[start]

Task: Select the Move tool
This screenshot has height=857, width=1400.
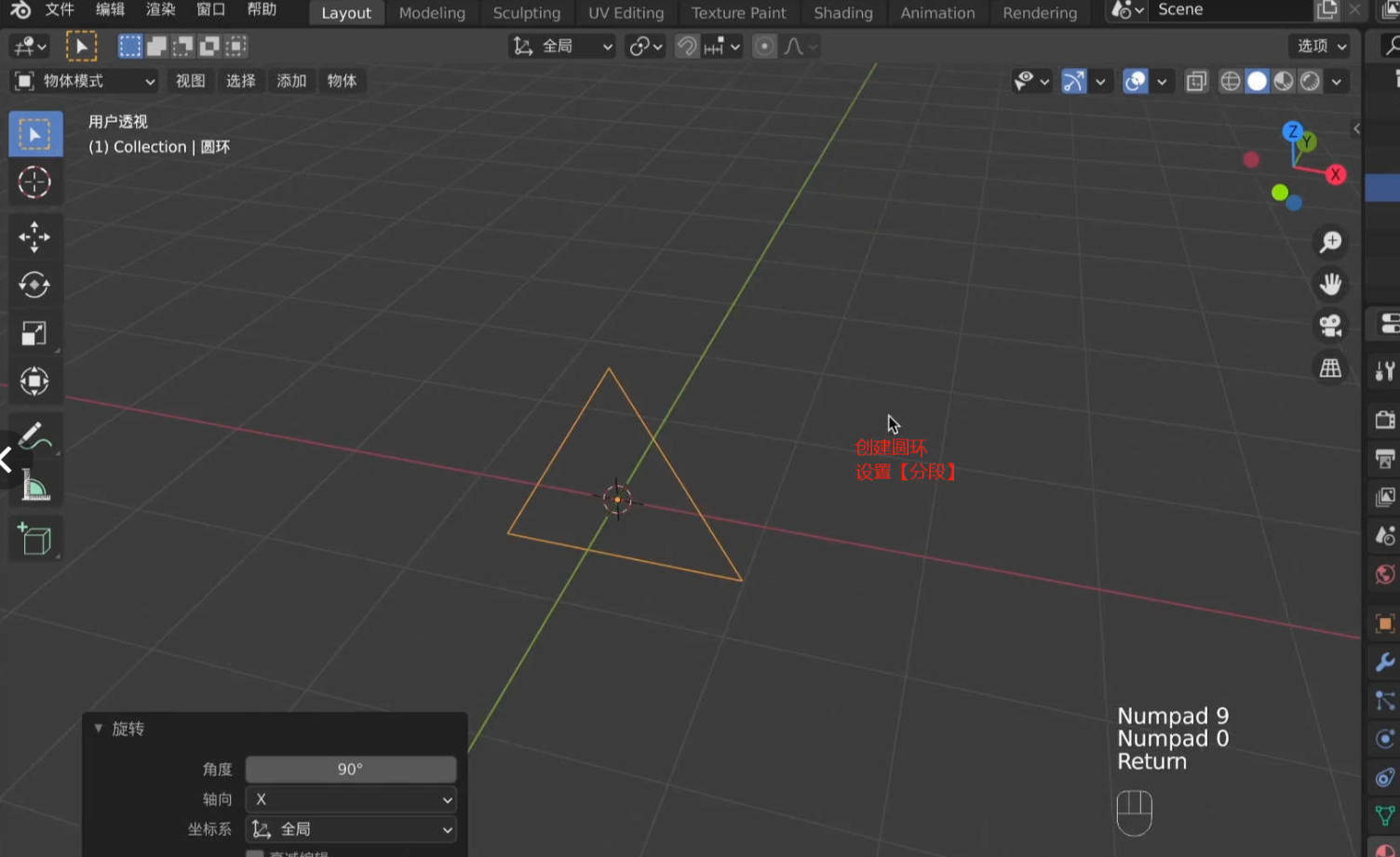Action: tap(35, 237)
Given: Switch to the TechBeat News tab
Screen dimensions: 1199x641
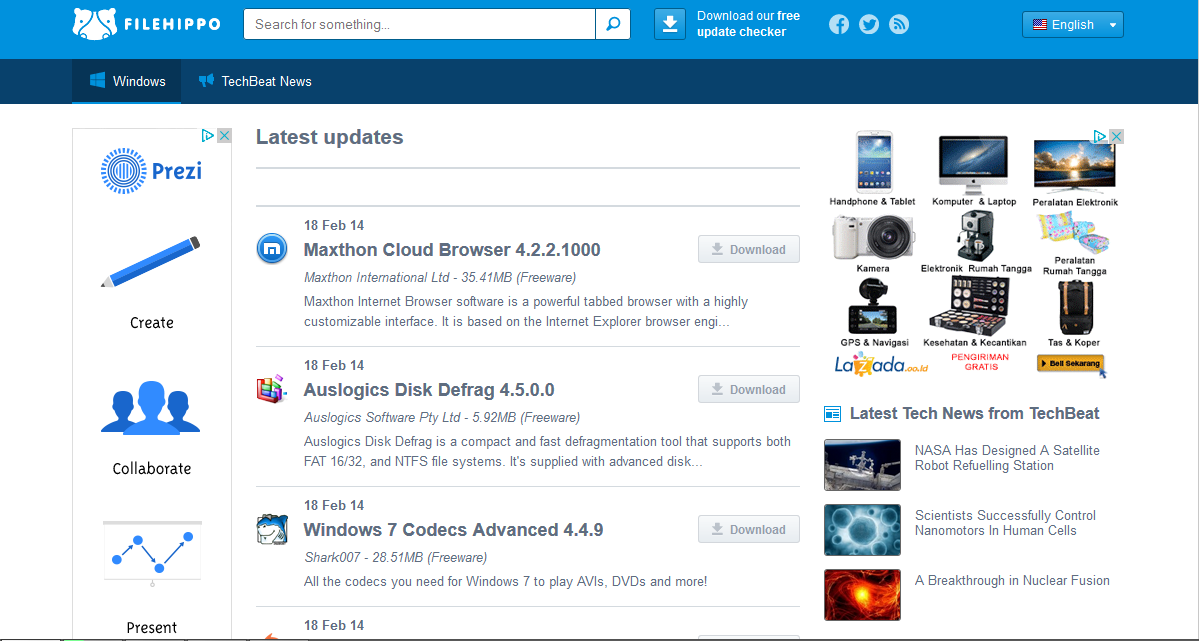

[end]

## EXERCISE DESCRIPTION
Write out all the rows above again, their requests included, and shift every coordinate in the answers by adding 142 to it. Leave the pictures out.

## THE RESPONSE
Task: Select the Move tool
This screenshot has height=857, width=1400.
Action: tap(177, 379)
Given: Switch to the TechBeat News tab
Screen dimensions: 1199x641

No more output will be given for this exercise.